Performing the test directly from the gene lists is also possible:

```{r}
equivTestSorensen(allOncoGeneLists[["Vogelstein"]],
                  allOncoGeneLists[["sanger"]], d0 = 0.2857,
                  geneUniverse = humanEntrezIDs, 
                  orgPackg = "org.Hs.eg.db",
                  onto = "MF", GOLevel = 5, 
                  listNames = c("Vogelstein", "sanger"))
```

The first option (building previously the contingency table) may be suitable to save computing time.

The above tests are based on the normal distribution. The next section shows how to use the bootstrap distribution, which is suitable for low enrichment levels.

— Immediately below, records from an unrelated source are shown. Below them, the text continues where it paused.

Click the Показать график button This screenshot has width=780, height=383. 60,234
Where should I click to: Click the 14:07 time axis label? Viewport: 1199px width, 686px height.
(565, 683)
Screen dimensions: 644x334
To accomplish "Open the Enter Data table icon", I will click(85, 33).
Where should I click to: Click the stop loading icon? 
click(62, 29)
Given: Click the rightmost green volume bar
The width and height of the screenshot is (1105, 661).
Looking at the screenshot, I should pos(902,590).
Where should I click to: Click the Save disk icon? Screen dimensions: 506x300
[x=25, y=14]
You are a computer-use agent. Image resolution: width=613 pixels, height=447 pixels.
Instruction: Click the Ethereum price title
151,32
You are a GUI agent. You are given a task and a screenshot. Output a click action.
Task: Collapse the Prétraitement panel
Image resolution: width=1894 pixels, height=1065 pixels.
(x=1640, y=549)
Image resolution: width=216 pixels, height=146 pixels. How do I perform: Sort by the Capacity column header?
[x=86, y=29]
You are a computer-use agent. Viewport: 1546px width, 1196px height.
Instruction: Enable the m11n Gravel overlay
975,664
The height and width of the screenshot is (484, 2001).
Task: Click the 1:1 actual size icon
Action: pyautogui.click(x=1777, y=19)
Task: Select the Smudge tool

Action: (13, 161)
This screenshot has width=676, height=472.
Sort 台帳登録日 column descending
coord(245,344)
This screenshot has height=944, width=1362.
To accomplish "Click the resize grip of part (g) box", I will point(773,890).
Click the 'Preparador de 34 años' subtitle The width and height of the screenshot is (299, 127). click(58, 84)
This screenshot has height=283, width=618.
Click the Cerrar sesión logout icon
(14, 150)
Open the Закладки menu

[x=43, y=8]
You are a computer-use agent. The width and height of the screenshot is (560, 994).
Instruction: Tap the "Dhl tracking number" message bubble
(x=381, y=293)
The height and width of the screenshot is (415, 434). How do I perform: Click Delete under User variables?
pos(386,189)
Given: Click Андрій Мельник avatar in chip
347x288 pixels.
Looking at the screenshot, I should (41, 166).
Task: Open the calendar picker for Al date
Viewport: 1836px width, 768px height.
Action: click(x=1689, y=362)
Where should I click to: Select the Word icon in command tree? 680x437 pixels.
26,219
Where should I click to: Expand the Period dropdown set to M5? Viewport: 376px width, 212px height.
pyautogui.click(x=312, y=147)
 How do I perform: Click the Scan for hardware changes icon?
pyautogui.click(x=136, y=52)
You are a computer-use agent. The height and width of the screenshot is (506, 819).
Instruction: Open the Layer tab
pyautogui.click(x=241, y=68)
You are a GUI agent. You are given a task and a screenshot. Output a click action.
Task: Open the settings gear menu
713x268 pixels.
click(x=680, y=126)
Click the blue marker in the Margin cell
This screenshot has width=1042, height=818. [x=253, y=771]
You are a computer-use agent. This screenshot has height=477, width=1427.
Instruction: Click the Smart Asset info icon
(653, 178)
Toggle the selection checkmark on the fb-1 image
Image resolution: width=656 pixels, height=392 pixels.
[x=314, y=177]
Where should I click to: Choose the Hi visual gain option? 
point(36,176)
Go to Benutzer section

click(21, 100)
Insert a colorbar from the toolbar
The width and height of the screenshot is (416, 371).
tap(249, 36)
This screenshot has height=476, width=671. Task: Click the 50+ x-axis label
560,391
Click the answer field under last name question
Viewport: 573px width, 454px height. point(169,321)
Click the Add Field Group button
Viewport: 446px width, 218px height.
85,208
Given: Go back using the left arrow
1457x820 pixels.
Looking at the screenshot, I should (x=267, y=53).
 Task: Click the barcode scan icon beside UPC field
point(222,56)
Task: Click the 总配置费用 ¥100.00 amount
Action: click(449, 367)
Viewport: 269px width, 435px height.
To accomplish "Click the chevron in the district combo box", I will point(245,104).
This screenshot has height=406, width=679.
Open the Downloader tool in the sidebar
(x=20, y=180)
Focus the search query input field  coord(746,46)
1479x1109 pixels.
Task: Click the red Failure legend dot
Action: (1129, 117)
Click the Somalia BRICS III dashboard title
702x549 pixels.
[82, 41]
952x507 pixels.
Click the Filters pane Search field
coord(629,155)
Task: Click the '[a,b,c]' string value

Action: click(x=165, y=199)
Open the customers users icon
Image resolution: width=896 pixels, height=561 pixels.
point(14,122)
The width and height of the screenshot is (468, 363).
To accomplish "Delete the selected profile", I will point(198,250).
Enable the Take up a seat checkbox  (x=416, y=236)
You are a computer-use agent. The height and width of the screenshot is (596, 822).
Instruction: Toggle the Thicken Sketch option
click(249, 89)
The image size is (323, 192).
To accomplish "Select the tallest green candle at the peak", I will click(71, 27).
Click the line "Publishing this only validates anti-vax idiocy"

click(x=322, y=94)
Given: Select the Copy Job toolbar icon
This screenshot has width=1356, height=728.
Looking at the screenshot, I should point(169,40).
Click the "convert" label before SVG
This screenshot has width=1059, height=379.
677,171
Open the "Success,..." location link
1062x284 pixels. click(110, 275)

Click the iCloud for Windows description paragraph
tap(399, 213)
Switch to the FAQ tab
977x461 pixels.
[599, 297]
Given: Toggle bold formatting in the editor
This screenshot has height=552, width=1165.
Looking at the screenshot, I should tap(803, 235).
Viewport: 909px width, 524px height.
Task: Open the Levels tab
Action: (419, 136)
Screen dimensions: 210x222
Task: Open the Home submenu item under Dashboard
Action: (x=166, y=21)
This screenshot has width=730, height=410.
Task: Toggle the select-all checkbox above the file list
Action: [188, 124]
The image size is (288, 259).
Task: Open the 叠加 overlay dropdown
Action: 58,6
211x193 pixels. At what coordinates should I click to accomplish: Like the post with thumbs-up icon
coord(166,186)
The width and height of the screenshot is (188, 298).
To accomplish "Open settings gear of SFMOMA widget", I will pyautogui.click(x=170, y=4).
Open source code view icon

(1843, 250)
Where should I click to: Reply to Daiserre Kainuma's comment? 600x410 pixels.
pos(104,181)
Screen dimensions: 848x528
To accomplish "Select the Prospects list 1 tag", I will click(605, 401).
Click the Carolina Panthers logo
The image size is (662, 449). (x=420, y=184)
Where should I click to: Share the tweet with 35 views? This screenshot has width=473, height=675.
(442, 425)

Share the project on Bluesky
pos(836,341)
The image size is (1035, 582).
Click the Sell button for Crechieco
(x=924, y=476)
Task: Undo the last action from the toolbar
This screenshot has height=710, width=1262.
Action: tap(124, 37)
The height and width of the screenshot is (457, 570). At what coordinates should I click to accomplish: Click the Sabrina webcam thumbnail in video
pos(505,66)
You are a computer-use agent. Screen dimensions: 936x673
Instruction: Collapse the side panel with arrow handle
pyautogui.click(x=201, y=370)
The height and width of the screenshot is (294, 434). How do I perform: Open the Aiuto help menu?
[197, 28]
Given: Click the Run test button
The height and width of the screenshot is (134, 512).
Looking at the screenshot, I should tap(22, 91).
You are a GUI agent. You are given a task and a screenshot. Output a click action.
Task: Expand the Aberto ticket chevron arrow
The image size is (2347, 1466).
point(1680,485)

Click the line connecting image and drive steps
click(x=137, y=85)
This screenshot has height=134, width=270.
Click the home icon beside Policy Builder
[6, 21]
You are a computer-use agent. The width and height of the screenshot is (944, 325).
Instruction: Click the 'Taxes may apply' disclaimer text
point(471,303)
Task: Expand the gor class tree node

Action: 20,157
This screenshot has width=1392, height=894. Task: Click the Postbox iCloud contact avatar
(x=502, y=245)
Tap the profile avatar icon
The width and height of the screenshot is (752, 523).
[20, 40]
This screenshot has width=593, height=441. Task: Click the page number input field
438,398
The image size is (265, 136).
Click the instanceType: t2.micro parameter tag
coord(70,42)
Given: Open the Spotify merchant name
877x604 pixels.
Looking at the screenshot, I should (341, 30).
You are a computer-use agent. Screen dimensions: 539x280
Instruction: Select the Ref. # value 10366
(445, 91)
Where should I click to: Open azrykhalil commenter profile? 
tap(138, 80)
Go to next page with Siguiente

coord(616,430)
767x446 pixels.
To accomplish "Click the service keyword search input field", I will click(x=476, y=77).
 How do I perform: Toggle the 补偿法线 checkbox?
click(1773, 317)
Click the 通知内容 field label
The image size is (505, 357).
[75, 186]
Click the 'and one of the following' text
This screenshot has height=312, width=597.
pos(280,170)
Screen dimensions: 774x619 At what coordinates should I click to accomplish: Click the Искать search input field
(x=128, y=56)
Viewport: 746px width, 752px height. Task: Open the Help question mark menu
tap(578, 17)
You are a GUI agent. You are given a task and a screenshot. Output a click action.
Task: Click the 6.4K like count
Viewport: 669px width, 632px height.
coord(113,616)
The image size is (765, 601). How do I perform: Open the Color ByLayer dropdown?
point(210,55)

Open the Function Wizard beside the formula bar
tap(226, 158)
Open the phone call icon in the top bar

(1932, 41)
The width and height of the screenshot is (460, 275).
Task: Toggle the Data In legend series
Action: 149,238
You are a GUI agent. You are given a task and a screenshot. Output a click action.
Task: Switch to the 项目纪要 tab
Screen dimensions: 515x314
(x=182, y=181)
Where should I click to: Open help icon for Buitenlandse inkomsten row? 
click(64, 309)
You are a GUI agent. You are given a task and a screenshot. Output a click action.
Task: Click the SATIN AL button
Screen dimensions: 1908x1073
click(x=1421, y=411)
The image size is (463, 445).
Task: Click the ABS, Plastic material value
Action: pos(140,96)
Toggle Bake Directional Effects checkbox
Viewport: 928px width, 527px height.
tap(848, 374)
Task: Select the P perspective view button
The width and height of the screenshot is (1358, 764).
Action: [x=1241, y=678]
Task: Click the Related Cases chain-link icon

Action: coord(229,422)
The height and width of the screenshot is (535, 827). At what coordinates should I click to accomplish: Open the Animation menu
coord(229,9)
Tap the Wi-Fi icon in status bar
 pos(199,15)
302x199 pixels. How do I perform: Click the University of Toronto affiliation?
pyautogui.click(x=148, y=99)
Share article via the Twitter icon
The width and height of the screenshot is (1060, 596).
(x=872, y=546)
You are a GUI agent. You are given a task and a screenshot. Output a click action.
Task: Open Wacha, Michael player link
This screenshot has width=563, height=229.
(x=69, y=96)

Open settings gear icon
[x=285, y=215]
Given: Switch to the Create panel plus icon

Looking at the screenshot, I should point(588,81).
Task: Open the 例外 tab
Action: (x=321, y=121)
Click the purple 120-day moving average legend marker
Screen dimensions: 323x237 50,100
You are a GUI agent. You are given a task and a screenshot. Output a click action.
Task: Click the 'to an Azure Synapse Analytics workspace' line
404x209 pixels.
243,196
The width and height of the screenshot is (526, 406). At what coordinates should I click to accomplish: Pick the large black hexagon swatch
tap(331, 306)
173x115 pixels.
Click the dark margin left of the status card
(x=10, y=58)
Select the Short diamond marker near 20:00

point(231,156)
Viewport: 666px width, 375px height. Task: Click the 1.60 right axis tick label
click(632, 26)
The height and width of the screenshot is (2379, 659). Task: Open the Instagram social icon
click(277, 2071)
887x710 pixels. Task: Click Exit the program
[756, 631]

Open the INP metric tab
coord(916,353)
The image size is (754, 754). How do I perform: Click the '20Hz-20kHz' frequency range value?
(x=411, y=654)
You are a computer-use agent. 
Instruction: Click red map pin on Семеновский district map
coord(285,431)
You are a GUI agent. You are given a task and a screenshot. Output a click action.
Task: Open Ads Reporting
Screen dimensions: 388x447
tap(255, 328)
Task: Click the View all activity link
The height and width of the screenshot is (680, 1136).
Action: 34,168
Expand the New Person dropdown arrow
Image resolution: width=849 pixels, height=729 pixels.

## Using a Bootstrap Aproximation.

The following code computes the results of an equivalence test based on the bootstrap distribution:

```{r}
boot.testResult <- equivTestSorensen(enrichTab, d0 = 0.2857, boot = TRUE)
boot.testResult
```

As one can see, to obtain the bootstrap results, we only have used the argument `boot=TRUE`.

For low frequencies in the contingency table, bootstrap is a more conservative but preferable approach, with better type I error control.

## Isolated Computes. 

The outputs of the equivalence test, such as the Sorensen dissimilarity, the standard error of the test, and the confidence limit, can be computed individually. 

```{r}
# The Sorensen dissimilarity from the contingency table:
dSorensen(enrichTab)
# The Sorensen dissimilarity from the gene lists:
dSorensen(allOncoGeneLists[["Vogelstein"]], 
          allOncoGeneLists[["sanger"]],
          geneUniverse = humanEntrezIDs, 
          orgPackg = "org.Hs.eg.db",
          onto = "MF", GOLevel = 5, 
          listNames = c("Vogelstein", "sanger"))

# The standard error from the contingency table::
seSorensen(enrichTab)
# or from the gene lists:
seSorensen(allOncoGeneLists[["Vogelstein"]], 
           allOncoGeneLists[["sanger"]],
           geneUniverse = humanEntrezIDs, 
           orgPackg = "org.Hs.eg.db",
           onto = "MF", GOLevel = 5, 
           listNames = c("Vogelstein", "sanger"))

# Upper limit of the confidence interval from the contingency table:
duppSorensen(enrichTab)
duppSorensen(enrichTab, conf.level = 0.90)
duppSorensen(enrichTab, conf.level = 0.90, boot = TRUE)

# Upper limit of the confidence interval from the gene lists:
duppSorensen(allOncoGeneLists[["Vogelstein"]], 
             allOncoGeneLists[["sanger"]],    
             geneUniverse = humanEntrezIDs, 
             orgPackg = "org.Hs.eg.db", 
             onto = "MF", GOLevel = 5, 
             listNames = c("Vogelstein", "sanger"))
```


# Accessing to Specific Results.

To access specific results from the equivalence test above computed, one can use the functions of the type `get...`, as follows:

```{r}
getDissimilarity(testResult)
getSE(testResult)
getPvalue(testResult)
getTable(testResult)
getUpper(testResult)

# In the bootstrap approach, only these differ:
getPvalue(boot.testResult)
getUpper(boot.testResult)
# (Only available for bootstrap tests) efective number of bootstrap resamples:
getNboot(boot.testResult)
```

# Upgrading the Outputs.
After performing the equivalence test calculations, the results can be updated without redoing the calculations. This can be done by using different values for the irrelevance limit, level of significance, distribution, and number of resamples (in the case of Bootstrap) than the ones initially provided to the function. 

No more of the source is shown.